*WORK ITEM*
Go through the records that follow and tally the lines with "from" in them; answer with the number alone.

[Collected data entries]
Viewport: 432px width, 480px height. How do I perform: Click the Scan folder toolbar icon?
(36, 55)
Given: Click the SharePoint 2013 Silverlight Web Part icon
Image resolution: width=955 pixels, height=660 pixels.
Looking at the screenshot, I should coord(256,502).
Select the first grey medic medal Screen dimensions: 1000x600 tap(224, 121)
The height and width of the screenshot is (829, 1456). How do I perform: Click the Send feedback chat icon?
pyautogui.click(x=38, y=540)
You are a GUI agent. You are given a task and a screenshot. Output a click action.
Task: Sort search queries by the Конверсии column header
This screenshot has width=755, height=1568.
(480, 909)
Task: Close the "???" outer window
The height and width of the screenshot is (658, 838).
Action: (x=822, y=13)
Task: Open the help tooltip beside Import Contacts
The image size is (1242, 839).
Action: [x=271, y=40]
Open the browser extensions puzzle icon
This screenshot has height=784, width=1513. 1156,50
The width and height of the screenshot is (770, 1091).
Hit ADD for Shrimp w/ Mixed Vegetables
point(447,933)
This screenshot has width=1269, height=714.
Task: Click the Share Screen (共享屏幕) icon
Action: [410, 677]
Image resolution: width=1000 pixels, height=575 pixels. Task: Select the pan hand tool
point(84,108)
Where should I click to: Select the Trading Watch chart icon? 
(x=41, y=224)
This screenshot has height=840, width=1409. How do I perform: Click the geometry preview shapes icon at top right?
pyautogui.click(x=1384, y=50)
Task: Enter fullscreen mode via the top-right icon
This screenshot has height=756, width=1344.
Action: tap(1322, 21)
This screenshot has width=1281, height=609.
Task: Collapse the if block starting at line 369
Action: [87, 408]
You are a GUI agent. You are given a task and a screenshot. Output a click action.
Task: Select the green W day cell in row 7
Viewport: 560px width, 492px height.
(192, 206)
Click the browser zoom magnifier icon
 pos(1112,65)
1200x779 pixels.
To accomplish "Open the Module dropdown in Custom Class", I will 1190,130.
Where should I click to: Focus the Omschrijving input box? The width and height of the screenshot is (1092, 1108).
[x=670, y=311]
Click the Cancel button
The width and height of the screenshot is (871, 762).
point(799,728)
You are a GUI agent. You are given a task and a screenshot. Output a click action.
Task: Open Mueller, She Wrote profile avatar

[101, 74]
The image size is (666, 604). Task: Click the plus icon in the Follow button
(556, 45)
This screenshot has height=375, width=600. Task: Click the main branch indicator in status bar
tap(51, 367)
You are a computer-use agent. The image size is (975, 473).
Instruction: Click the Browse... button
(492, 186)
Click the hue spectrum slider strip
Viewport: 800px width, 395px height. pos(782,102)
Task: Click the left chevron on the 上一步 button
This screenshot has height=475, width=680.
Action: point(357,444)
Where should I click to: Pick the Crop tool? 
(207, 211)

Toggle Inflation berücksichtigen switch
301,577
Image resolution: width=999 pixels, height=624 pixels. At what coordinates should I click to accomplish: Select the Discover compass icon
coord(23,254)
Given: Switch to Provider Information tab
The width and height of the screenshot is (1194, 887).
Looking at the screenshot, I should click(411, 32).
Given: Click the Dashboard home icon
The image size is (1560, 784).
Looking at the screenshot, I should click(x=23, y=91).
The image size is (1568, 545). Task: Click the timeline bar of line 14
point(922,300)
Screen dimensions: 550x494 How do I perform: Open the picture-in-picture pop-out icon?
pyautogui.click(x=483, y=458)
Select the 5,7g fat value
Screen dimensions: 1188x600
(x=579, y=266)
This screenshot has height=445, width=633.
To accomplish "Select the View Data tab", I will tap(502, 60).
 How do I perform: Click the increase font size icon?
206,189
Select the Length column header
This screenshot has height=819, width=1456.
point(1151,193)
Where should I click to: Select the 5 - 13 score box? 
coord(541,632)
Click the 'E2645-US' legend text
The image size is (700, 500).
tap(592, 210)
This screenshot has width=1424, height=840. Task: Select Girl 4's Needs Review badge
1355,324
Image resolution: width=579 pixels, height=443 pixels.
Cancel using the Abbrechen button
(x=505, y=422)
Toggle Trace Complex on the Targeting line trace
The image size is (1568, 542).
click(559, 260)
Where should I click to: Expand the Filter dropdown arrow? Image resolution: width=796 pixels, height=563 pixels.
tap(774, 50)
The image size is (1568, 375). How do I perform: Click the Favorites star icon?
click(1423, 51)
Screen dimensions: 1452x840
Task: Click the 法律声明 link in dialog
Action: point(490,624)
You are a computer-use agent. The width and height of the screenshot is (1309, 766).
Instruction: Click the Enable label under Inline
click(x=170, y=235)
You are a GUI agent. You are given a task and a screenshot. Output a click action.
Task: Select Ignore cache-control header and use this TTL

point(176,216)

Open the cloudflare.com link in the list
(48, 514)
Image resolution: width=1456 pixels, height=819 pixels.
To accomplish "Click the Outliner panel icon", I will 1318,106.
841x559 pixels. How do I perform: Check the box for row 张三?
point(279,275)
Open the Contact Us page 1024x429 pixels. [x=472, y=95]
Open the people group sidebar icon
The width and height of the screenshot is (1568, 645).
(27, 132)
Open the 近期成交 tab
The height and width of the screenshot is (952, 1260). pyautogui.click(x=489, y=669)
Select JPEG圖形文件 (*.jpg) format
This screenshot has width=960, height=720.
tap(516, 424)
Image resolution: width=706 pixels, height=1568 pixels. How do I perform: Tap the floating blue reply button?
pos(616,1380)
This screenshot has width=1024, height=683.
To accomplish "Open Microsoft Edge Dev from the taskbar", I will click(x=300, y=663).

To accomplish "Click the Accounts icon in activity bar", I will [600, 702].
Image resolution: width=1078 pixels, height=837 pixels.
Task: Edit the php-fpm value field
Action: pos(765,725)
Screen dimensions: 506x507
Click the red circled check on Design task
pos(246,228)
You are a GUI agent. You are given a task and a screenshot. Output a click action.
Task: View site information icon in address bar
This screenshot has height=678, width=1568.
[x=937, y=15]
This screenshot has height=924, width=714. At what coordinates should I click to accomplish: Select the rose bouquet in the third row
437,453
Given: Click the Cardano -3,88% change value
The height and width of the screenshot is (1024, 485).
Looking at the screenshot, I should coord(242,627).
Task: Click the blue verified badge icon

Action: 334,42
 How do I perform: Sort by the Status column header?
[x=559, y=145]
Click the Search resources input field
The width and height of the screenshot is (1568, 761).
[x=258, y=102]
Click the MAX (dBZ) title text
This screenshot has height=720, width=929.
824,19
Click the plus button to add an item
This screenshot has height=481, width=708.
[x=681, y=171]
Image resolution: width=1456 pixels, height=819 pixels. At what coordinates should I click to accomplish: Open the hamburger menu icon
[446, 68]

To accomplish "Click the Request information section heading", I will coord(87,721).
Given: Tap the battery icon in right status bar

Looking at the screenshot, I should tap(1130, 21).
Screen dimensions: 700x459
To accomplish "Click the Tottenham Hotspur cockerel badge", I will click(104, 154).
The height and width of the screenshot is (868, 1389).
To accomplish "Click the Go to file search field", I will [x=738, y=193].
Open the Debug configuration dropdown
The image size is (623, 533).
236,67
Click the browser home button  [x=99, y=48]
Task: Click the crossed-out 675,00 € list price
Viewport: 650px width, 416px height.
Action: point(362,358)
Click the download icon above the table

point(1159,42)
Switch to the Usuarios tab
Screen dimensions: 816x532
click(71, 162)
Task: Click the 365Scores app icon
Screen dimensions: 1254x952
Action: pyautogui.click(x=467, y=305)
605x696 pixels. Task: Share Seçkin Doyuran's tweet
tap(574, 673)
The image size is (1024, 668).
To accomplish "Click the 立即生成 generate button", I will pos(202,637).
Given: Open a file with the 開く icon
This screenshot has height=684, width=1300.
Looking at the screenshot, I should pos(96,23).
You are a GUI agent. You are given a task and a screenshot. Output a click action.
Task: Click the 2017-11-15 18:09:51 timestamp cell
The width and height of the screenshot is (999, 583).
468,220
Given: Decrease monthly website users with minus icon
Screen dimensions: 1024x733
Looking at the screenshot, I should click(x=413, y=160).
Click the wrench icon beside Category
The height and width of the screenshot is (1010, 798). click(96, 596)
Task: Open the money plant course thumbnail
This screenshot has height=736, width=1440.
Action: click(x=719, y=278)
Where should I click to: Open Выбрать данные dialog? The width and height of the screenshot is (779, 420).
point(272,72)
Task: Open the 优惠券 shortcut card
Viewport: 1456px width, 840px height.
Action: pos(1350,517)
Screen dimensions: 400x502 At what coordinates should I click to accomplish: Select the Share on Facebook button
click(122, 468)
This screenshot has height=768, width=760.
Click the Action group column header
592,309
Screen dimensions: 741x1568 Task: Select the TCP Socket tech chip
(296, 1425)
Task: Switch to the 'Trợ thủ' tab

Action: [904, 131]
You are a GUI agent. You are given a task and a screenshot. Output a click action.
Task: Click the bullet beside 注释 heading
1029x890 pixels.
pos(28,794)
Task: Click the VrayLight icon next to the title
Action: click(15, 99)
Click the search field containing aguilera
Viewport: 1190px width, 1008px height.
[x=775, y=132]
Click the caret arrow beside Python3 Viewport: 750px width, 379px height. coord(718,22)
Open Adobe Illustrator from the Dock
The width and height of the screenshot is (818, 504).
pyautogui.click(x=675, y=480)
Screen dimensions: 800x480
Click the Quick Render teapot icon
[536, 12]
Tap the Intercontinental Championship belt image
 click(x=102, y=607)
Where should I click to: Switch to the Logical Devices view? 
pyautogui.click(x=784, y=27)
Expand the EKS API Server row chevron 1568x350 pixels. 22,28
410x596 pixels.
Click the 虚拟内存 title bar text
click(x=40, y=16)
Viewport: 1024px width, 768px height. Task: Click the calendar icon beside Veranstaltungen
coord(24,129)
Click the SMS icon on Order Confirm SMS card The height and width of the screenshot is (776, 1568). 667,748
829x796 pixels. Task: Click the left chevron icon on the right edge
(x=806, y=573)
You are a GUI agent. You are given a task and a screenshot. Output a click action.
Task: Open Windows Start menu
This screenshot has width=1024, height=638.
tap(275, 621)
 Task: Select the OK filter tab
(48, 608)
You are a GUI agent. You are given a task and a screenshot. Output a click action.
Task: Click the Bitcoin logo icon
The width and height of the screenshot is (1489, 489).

*RESPONSE*
2